As further alleged in the Amended Complaint, the Crystalens is a Class III medical device which received Premarket Approval (PMA) by the Federal Drug Administration in 2003. The FDA's PMA required B&L, as a condition of continued approval to distribute the Crystalens, to provide the FDA with Adverse Reaction Reports within ten days after B&L received, or had knowledge concerning any injury that was attributable to the device; and that had not been addressed by the device's labeling, or that had been addressed by the device's labeling but was occurring with unexpected severity or frequency. The FDA maintains a MAUDE database on reported adverse events, which is a public database known to, and discussed by, the medical community.

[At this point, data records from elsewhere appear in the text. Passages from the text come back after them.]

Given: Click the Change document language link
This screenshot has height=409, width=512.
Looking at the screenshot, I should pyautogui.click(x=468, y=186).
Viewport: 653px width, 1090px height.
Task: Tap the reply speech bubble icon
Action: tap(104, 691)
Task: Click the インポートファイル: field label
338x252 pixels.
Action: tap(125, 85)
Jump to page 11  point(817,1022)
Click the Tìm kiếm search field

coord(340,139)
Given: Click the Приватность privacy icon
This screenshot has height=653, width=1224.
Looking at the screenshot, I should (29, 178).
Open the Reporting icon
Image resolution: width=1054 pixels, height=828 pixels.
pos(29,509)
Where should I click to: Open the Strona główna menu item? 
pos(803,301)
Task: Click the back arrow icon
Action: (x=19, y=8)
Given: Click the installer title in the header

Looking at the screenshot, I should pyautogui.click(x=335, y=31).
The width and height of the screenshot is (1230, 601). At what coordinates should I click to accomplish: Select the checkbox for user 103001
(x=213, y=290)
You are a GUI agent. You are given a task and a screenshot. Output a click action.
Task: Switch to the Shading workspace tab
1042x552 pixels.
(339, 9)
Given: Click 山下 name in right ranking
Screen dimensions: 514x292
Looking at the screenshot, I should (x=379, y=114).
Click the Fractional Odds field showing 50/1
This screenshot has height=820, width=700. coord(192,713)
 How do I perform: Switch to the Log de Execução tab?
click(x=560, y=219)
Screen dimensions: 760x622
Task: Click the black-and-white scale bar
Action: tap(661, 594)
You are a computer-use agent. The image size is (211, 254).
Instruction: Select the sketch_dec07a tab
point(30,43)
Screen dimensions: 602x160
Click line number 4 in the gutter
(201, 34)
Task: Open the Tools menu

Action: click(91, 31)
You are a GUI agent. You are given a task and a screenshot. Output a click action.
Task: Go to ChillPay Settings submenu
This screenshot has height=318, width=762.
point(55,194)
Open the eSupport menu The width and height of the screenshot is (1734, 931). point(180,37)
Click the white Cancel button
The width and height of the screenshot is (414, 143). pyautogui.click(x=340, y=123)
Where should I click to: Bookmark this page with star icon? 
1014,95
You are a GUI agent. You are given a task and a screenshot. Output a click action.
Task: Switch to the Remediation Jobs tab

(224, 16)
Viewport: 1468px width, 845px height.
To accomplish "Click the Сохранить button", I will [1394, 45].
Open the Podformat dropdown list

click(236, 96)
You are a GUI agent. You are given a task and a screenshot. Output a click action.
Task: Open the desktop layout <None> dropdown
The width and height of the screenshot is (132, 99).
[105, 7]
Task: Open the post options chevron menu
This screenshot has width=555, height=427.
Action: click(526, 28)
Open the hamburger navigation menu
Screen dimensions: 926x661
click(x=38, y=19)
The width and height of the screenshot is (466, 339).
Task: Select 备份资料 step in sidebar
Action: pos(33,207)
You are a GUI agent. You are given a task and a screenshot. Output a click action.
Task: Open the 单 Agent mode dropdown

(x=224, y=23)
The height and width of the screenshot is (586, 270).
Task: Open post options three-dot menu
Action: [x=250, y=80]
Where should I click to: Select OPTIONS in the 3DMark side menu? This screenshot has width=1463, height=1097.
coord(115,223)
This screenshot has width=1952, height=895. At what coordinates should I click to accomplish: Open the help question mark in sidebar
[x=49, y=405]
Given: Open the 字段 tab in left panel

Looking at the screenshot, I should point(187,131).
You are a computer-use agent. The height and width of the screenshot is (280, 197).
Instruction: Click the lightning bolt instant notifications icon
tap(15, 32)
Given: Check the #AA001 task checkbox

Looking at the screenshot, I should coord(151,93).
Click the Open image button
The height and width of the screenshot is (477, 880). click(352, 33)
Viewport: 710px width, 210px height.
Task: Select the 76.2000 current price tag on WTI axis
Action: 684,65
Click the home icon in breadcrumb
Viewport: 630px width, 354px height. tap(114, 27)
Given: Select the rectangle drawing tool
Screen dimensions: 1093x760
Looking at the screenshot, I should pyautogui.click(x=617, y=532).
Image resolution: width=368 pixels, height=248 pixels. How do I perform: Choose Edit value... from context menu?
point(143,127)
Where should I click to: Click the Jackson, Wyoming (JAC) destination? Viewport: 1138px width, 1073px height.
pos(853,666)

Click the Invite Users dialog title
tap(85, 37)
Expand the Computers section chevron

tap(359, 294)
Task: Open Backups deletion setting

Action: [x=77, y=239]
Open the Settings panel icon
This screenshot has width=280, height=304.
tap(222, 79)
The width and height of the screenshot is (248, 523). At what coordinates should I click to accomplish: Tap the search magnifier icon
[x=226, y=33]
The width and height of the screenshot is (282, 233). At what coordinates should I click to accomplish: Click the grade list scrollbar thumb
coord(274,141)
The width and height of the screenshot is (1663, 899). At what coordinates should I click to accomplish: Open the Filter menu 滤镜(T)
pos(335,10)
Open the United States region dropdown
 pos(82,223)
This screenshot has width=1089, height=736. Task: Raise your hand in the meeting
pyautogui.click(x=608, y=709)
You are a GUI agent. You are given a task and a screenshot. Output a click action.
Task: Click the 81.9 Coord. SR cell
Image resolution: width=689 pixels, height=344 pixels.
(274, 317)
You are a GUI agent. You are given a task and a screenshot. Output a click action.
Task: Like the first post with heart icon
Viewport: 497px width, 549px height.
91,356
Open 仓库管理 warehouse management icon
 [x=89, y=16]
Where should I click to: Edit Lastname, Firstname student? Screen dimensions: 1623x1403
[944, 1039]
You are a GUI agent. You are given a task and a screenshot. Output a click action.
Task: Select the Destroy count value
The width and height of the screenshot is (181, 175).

The Crystalens allegedly is subject to a unique complication known as Z Syndrome, which occurs when one of the Crystalens' arms that attaches to the eye muscle detaches and folds forward inside of the eye, causing the Crystalens to assume a "Z" shape and to stop functioning.
The Plaintiff further alleged, in his Amended Complaint, that B&L was aware of Z Syndrome as early as April of 2009, when B&L forwarded the FDA a report that Z Syndrome had occurred, more than six years prior to the Plaintiff's implantation. However, upon the Plaintiff's information and belief, B&L failed to file Adverse Reaction Reports for all known incidents of Z Syndrome with B&L's Crystalens. Those alleged reporting failures allegedly violated 21 C.F.R. § 803.50 (a) and the conditions set by the FDA's initial approval for the Crystalens.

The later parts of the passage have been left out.